- [Brano citato]:
──────────────────────────────

In Germania, il progetto Monocab OWL, sviluppato dalla Ostwestfalen-Lippe University of Applied Sciences and Arts insieme alla Bielefeld University of Applied Sciences e al Fraunhofer Iosb-Ina, propone cabine girostabilizzate che viaggiano su un solo binario di una linea standard, lasciando libero l’altro per la circolazione in senso opposto. Come RailEvo, il servizio è prenotabile via app con disponibilità continua, per viaggi individuali o condivisi.
Il progetto è partito tra il 2020 e il 2023, gli aspetti più innovativi sono già stati brevettati e alcuni test sono stati effettuati sulla rete ferroviaria nel circondario di Lippe, nella Renania Settentrionale-Vestfalia.
Una differenza rilevante rispetto a RailEvo riguarda il quadro normativo: le ruote singole su binario non rientrano nelle categorie esistenti della regolamentazione ferroviaria europea, il che comporta tempi più lunghi per la certificazione.
I progetti europei analoghi: Francia
In Francia, due progetti distinti affrontano il problema delle piccole linee con soluzioni tecniche diverse. Ecotrain è una navetta ferroviaria autonoma concepita per linee di media lunghezza, fino a circa 50 chilometri, con bassi costi operativi e possibilità di combinare trasporto passeggeri e trasporto merci ferroviario. Il progetto è sostenuto da France 2030 tramite l’ADEME, Agence de la Transition Écologique, nell’ambito della digitalizzazione e la decarbonizzazione del trasporto ferroviario.

──────────────────────────────

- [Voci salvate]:
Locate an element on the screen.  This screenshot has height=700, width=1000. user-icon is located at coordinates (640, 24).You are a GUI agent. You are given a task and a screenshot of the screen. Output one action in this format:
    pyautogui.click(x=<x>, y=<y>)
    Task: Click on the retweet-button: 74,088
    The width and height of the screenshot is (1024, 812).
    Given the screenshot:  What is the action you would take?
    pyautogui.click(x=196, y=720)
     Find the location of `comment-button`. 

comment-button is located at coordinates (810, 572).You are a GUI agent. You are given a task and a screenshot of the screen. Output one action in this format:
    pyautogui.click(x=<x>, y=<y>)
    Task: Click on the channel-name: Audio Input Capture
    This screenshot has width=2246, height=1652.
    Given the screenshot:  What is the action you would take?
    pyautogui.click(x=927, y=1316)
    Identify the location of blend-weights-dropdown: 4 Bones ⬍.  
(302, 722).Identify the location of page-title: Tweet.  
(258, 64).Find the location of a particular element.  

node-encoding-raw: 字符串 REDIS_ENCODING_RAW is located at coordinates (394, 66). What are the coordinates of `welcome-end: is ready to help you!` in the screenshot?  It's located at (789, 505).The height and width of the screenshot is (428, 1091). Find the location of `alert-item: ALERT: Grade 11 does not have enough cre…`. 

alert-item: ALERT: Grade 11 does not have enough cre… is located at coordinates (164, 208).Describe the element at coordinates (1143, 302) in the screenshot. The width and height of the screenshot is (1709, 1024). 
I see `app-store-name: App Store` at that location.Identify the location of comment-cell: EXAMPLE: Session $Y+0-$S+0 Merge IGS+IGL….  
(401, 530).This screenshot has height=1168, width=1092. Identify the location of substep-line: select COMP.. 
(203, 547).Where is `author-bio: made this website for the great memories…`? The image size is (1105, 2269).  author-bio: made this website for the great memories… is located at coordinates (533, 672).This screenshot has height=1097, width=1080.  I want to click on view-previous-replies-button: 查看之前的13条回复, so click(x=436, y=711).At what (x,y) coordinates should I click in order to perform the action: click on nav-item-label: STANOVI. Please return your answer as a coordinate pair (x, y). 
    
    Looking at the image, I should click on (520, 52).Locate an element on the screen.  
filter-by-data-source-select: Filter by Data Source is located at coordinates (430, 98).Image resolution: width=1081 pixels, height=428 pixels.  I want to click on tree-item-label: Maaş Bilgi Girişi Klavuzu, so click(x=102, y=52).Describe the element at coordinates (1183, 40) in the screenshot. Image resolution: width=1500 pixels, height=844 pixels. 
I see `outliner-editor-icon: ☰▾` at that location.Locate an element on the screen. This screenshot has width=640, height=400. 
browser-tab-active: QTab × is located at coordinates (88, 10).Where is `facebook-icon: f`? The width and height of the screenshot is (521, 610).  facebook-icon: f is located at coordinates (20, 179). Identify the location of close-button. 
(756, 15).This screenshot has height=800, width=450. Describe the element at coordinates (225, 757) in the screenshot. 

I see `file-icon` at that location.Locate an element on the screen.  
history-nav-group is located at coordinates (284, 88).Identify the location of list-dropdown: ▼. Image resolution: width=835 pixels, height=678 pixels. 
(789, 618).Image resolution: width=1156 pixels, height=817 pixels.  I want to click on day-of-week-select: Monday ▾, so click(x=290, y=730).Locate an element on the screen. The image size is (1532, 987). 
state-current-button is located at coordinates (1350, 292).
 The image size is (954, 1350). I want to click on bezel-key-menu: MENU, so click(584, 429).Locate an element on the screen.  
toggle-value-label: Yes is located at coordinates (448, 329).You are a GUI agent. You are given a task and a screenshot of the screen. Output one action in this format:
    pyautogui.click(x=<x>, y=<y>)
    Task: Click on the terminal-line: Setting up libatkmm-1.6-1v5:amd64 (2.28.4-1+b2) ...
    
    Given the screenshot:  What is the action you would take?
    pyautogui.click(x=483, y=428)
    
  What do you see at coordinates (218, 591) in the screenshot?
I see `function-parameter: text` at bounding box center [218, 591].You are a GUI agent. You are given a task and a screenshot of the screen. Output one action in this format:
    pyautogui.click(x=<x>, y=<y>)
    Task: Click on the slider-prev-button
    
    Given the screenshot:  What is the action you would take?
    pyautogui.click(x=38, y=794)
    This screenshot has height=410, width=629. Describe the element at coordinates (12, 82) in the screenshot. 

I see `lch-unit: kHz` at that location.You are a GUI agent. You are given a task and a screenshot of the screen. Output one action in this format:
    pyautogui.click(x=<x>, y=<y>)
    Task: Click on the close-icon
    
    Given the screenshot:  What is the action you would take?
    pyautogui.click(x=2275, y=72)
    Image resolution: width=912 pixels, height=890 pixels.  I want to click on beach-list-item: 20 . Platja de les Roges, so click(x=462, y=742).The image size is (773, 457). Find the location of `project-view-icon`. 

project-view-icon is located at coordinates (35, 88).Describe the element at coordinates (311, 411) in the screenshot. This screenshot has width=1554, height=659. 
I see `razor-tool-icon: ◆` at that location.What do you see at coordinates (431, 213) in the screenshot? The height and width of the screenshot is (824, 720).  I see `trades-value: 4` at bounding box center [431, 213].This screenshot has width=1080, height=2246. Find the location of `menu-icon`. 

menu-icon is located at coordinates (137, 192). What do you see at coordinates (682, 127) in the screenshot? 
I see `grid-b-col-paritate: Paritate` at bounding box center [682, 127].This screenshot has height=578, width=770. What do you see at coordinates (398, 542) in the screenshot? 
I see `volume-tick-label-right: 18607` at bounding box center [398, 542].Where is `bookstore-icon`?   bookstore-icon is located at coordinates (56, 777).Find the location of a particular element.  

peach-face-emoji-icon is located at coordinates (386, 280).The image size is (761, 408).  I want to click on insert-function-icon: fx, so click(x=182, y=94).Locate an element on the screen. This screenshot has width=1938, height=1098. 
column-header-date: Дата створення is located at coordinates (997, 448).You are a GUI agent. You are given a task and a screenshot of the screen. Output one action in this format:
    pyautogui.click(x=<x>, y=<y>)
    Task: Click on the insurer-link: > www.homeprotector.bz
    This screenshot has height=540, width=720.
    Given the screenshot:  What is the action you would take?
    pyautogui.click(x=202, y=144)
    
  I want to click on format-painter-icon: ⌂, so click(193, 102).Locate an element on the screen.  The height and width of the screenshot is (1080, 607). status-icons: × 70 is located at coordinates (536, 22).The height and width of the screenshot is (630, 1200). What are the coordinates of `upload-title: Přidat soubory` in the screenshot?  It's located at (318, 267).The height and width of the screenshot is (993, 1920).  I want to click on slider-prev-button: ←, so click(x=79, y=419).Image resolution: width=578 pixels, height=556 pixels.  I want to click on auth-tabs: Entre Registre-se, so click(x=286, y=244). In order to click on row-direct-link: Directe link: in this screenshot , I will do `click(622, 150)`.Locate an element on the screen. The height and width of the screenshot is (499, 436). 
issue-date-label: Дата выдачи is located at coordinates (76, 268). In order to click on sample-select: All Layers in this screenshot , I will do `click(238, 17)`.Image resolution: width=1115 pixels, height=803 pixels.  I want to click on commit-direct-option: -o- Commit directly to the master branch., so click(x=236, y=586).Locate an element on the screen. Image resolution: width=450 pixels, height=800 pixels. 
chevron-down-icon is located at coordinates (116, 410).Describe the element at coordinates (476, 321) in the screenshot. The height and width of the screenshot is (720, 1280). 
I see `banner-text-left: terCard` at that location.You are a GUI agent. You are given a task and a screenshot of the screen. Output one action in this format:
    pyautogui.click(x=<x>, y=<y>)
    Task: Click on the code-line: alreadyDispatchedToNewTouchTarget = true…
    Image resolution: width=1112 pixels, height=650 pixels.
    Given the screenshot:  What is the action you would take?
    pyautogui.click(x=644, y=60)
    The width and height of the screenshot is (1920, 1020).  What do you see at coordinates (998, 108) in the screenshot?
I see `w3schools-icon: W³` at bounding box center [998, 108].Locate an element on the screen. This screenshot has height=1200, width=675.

──────────────────────────────

- [Enunciato del problema]: Restituisci senza modifiche la parte del brano citato che comincia con "I progetti europei" e termina con "del trasporto ferroviario.". L'elenco qui non ha alcun ruolo.

- [Risposta al compito]:
I progetti europei analoghi: Francia
In Francia, due progetti distinti affrontano il problema delle piccole linee con soluzioni tecniche diverse. Ecotrain è una navetta ferroviaria autonoma concepita per linee di media lunghezza, fino a circa 50 chilometri, con bassi costi operativi e possibilità di combinare trasporto passeggeri e trasporto merci ferroviario. Il progetto è sostenuto da France 2030 tramite l’ADEME, Agence de la Transition Écologique, nell’ambito della digitalizzazione e la decarbonizzazione del trasporto ferroviario.